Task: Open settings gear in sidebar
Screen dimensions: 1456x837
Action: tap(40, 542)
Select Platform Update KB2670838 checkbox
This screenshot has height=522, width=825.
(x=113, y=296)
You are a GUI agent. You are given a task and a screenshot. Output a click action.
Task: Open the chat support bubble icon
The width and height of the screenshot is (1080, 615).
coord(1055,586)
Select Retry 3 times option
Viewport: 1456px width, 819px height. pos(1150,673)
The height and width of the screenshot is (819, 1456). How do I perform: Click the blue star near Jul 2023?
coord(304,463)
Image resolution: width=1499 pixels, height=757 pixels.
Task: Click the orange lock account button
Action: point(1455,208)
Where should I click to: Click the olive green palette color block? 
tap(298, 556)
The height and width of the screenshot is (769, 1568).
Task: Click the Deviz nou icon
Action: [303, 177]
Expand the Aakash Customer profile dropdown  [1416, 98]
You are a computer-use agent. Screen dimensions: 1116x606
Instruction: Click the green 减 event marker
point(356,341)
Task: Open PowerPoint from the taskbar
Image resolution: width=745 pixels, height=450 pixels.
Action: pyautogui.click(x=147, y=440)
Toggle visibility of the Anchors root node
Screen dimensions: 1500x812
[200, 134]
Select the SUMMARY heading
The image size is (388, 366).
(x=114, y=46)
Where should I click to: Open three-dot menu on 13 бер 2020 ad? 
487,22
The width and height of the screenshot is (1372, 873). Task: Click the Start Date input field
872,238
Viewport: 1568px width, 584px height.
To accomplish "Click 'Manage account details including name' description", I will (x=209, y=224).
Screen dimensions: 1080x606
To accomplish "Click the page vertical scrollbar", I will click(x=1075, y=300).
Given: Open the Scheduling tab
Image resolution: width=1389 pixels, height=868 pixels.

Task to carry out
Turn the records above into a Markdown table with the columns Row and Line, one numbered row per line, skipping any blank lines.

Exercise answer
| Row | Line |
|---|---|
| 1 | Task: Open settings gear in sidebar |
| 2 | Screen dimensions: 1456x837 |
| 3 | Action: tap(40, 542) |
| 4 | Select Platform Update KB2670838 checkbox |
| 5 | This screenshot has height=522, width=825. |
| 6 | (x=113, y=296) |
| 7 | You are a GUI agent. You are given a task and a screenshot. Output a click action. |
| 8 | Task: Open the chat support bubble icon |
| 9 | The width and height of the screenshot is (1080, 615). |
| 10 | coord(1055,586) |
| 11 | Select Retry 3 times option |
| 12 | Viewport: 1456px width, 819px height. pos(1150,673) |
| 13 | The height and width of the screenshot is (819, 1456). How do I perform: Click the blue star near Jul 2023? |
| 14 | coord(304,463) |
| 15 | Image resolution: width=1499 pixels, height=757 pixels. |
| 16 | Task: Click the orange lock account button |
| 17 | Action: point(1455,208) |
| 18 | Where should I click to: Click the olive green palette color block?  |
| 19 | tap(298, 556) |
| 20 | The height and width of the screenshot is (769, 1568). |
| 21 | Task: Click the Deviz nou icon |
| 22 | Action: [303, 177] |
| 23 | Expand the Aakash Customer profile dropdown  [1416, 98] |
| 24 | You are a computer-use agent. Screen dimensions: 1116x606 |
| 25 | Instruction: Click the green 减 event marker |
| 26 | point(356,341) |
| 27 | Task: Open PowerPoint from the taskbar |
| 28 | Image resolution: width=745 pixels, height=450 pixels. |
| 29 | Action: pyautogui.click(x=147, y=440) |
| 30 | Toggle visibility of the Anchors root node |
| 31 | Screen dimensions: 1500x812 |
| 32 | [200, 134] |
| 33 | Select the SUMMARY heading |
| 34 | The image size is (388, 366). |
| 35 | (x=114, y=46) |
| 36 | Where should I click to: Open three-dot menu on 13 бер 2020 ad?  |
| 37 | 487,22 |
| 38 | The width and height of the screenshot is (1372, 873). Task: Click the Start Date input field |
| 39 | 872,238 |
| 40 | Viewport: 1568px width, 584px height. |
| 41 | To accomplish "Click 'Manage account details including name' description", I will (x=209, y=224). |
| 42 | Screen dimensions: 1080x606 |
| 43 | To accomplish "Click the page vertical scrollbar", I will click(x=1075, y=300). |
| 44 | Given: Open the Scheduling tab |
| 45 | Image resolution: width=1389 pixels, height=868 pixels. |